⟨

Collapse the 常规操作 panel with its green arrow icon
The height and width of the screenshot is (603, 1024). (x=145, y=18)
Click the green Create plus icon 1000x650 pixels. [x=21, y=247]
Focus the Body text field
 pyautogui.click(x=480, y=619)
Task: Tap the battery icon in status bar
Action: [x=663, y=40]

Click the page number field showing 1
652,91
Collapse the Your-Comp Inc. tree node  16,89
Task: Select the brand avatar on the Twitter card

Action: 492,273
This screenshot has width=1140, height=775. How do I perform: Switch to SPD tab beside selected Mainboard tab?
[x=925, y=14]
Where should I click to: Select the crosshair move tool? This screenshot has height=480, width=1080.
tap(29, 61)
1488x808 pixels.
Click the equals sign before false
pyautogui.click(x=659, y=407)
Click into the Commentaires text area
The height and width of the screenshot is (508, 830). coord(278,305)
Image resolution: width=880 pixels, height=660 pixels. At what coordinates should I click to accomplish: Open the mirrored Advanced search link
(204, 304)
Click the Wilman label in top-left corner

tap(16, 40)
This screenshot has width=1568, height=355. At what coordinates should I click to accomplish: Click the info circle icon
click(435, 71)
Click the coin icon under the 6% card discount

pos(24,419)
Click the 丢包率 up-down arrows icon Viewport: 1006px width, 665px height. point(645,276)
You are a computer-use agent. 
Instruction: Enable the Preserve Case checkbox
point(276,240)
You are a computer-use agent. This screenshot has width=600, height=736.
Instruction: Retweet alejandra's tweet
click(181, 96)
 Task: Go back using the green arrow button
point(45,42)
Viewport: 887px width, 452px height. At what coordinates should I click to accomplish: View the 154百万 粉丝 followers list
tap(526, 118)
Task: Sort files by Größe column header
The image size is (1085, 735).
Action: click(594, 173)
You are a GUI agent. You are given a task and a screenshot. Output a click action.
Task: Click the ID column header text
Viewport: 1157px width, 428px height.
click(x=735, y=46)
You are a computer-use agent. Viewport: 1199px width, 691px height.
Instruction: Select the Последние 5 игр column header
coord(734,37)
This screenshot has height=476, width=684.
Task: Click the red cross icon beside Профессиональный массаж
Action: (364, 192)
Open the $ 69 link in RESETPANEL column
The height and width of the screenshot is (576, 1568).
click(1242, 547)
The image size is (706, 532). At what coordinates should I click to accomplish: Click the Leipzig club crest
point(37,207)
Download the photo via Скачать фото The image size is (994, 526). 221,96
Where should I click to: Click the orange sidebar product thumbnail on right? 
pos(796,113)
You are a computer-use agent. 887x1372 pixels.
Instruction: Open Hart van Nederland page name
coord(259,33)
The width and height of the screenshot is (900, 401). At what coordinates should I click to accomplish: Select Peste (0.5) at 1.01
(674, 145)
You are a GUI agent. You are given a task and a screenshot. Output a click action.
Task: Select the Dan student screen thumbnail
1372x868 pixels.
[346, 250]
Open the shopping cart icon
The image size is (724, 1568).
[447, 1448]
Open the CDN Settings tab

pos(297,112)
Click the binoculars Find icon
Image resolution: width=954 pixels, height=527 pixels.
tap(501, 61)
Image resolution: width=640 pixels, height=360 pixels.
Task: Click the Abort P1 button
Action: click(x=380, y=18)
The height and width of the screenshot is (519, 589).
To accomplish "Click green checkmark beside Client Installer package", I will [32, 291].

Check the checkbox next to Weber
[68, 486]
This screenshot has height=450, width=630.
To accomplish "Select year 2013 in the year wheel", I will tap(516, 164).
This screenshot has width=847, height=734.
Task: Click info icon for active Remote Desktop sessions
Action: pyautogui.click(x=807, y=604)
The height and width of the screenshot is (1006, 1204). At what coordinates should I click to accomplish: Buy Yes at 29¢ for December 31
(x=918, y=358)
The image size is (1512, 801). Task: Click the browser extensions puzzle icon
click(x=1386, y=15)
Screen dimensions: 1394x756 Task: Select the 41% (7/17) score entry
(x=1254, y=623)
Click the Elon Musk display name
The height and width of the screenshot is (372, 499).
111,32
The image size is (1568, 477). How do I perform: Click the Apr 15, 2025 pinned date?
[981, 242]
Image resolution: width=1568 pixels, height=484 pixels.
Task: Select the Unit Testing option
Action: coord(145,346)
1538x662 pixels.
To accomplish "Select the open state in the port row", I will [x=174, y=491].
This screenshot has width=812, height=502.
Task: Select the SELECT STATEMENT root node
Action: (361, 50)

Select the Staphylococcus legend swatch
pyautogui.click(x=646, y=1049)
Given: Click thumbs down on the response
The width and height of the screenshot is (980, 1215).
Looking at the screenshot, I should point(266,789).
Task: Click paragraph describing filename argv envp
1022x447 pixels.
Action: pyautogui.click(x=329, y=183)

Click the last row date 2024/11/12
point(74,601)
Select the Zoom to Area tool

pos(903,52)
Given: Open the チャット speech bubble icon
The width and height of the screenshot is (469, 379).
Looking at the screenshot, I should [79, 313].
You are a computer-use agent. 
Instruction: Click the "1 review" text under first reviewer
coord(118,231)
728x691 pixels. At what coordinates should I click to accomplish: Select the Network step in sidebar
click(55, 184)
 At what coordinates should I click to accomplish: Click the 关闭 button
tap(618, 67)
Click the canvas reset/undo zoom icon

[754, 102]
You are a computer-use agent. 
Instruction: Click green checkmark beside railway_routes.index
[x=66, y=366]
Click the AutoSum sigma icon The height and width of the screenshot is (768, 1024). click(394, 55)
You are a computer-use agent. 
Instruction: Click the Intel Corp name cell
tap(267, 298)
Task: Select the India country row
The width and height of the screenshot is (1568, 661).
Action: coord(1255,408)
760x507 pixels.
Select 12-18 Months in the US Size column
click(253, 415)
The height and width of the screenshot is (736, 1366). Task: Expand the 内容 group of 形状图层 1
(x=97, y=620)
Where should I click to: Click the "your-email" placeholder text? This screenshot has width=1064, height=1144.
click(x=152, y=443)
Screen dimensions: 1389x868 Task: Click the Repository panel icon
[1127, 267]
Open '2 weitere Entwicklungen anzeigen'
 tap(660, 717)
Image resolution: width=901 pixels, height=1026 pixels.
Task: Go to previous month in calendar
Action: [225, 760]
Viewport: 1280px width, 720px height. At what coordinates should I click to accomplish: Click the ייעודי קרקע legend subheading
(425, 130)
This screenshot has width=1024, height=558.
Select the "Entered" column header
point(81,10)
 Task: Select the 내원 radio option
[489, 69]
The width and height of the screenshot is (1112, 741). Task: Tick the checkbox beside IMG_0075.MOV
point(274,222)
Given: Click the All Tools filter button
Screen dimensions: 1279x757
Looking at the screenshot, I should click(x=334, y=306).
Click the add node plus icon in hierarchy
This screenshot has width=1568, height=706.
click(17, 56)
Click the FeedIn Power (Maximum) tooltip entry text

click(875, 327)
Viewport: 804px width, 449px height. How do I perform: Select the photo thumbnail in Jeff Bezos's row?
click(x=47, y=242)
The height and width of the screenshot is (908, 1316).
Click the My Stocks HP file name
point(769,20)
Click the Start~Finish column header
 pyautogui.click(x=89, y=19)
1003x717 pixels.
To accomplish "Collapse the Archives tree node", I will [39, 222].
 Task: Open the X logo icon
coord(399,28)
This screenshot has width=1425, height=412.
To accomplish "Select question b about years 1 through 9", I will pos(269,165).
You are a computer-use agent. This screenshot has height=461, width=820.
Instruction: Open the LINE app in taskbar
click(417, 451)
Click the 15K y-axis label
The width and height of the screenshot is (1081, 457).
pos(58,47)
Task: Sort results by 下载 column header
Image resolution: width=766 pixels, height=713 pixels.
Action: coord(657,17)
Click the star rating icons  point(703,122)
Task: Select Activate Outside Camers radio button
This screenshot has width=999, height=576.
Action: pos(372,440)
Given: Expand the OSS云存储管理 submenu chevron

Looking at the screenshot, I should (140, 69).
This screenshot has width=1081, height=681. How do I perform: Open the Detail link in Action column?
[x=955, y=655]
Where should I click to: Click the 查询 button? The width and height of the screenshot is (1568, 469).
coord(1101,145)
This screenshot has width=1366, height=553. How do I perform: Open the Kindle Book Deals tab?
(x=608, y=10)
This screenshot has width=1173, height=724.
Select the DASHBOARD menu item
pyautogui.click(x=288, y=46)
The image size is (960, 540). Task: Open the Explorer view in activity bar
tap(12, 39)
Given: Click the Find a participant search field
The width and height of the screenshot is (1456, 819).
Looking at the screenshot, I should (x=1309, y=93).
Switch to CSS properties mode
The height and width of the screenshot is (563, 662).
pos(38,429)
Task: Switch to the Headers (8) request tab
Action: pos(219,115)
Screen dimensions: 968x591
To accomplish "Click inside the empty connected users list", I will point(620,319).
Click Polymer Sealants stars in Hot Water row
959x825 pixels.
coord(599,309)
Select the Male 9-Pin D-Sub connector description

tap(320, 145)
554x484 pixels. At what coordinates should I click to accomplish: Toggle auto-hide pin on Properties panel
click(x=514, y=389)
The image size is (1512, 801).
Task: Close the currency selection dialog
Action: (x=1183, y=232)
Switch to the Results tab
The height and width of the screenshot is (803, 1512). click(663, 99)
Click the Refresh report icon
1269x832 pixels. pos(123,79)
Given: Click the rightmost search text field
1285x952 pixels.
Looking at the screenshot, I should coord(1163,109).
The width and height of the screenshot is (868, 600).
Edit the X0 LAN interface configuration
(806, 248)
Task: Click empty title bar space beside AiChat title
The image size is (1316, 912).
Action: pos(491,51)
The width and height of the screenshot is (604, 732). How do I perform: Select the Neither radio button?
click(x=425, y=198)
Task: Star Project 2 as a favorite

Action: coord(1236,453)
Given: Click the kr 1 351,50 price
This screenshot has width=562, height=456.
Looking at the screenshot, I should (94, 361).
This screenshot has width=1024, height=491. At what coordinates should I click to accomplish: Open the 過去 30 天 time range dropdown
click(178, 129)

⟩

■ **Work task**
Copy out each line of the data above, exactly, if it lies between the line holding "has width=600, height=736." and the line holding "You are a computer-use agent. Viewport: 1199px", inclusive; copy no other line.

■ **Task output**
You are a computer-use agent. This screenshot has width=600, height=736.
Instruction: Retweet alejandra's tweet
click(181, 96)
 Task: Go back using the green arrow button
point(45,42)
Viewport: 887px width, 452px height. At what coordinates should I click to accomplish: View the 154百万 粉丝 followers list
tap(526, 118)
Task: Sort files by Größe column header
The image size is (1085, 735).
Action: click(594, 173)
You are a GUI agent. You are given a task and a screenshot. Output a click action.
Task: Click the ID column header text
Viewport: 1157px width, 428px height.
click(x=735, y=46)
You are a computer-use agent. Viewport: 1199px width, 691px height.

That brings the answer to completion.